* Work required: Reproduce every one of the rows below word for word.

# start of Record list

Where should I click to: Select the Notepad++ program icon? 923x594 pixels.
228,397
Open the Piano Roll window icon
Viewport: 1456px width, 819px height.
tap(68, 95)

# end of Record list

* Task result:
Where should I click to: Select the Notepad++ program icon? 923x594 pixels.
228,397
Open the Piano Roll window icon
Viewport: 1456px width, 819px height.
tap(68, 95)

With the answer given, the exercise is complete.